Kubernetes may well be the identity provider we're looking for. It already provides identities to pods: each pod authenticates with its local Kubernetes API server using a service account in its namespace. Kubernetes even automates token generation and pod configuration:

  1. The service account controller ensures that at least a "default" service account exists within each namespace, though more can be created.
  2. The token controller generates a token for each service account and puts it in a secret in the same namespace.
  3. The service account admission controller automounts a service account secret in each pod, either for the "default" service account or the one specified in the pod spec.

Combined with role-based access control (RBAC), service accounts are a powerful identity and access management (IAM) solution for the Kubernetes API. However, although a service account's token can be used outside its namespace and cluster, the automated token generation and volume mounts only work in the service account’s namespace; it is your reponsibility to get an up-to-date token and configure your client accordingly.

A few multicluster tools have repurposed kubeconfig files to store remote service account tokens, because they can also store remote API server URLs and root certificates, and they are supported by client-go. That's what we used at first when we open-sourced multicluster-controller, but that was a bit of a hack. Kubeconfig files are designed to be used out-of-cluster by Kubernetes clients like kubectl to authenticate actual users, but nothing prevents us from mounting them inside pods to authenticate remote service accounts. However, that just solves one part of the problem and kubeconfig files must still be generated and mounted inside pods.

Today, we're open-sourcing multicluster-service-account, leveraging service accounts as multicluster identities, with all the necessary automation:

  1. a ServiceAccountImport custom resource definition (CRD) and controller to import remote service accounts (and their secrets);
  2. a dynamic admission webhook to automount service account import secrets inside annotated pods, the same way regular service accounts are automounted inside pods;
  3. a Go library of helper methods to generate client-go configurations from service account imports (as well as generic methods to fall back to kubeconfig contexts and regular service accounts).

GitHub logo admiraltyio / multicluster-service-account

Import and Automount Remote Kubernetes Service Accounts

Multicluster-Service-Account

Multicluster-service-account makes it easy for pods in a cluster to call the Kubernetes APIs of other clusters. It imports remote service account tokens into local secrets, and automounts them inside annotated pods.

Multicluster-service-account can be used to run any Kubernetes client from another cluster. It can also be used to build operators that control Kubernetes resources across multiple clusters, e.g., with multicluster-controller.

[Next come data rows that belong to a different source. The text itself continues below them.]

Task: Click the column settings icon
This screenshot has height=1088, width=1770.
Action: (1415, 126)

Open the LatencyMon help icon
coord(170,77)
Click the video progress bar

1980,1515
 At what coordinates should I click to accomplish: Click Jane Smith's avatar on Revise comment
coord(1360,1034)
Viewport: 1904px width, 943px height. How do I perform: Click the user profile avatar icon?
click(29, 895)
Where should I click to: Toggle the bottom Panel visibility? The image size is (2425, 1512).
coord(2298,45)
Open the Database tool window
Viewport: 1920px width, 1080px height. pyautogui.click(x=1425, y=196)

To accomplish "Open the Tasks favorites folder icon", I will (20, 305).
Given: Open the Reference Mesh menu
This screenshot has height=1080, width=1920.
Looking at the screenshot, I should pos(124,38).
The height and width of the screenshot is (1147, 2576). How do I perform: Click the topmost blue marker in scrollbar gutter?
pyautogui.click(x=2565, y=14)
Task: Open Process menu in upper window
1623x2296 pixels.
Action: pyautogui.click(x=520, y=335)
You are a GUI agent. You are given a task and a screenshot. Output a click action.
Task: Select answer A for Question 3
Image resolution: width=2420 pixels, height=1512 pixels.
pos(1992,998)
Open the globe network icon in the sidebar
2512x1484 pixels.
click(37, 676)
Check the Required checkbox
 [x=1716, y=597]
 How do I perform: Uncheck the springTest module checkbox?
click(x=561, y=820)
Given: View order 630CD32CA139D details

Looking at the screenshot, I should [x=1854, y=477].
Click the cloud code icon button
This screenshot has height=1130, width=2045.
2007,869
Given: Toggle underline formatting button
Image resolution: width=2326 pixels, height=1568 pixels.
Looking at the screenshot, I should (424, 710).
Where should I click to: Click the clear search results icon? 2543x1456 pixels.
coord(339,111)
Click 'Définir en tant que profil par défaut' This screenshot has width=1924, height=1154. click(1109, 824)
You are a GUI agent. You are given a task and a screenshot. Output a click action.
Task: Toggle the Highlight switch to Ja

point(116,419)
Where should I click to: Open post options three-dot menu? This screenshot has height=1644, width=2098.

Why? Check out Admiralty's blog post introducing multicluster-service-account.

How it Works

Multicluster-service-account consists of:

  1. A binary, kubemcsa, to bootstrap clusters, allowing them to import service account secrets from one another
    • After installing multicluster-service-account in cluster1, allowing cluster1 to import service account secrets from cluster2 is as simple as running
      kubemcsa bootstrap --target-context cluster1 --source-context cluster2
      if you work with multiple contexts in a single default kubeconfig file, or
      kubemcsa bootstrap --target-kubeconfig cluster1 --source-kubeconfig cluster2
      if you work with multiple kubeconfig files.
  2. a ServiceAccountImport custom…

Check out the README for more details, including setup instructions. Contributions, feature requests and bug reports are always welcome.

Note: The problem space of multicluster-service-account is the authentication of Kubernetes clients only. For service-to-service multicluster authentication, we recommend Istio multicluster.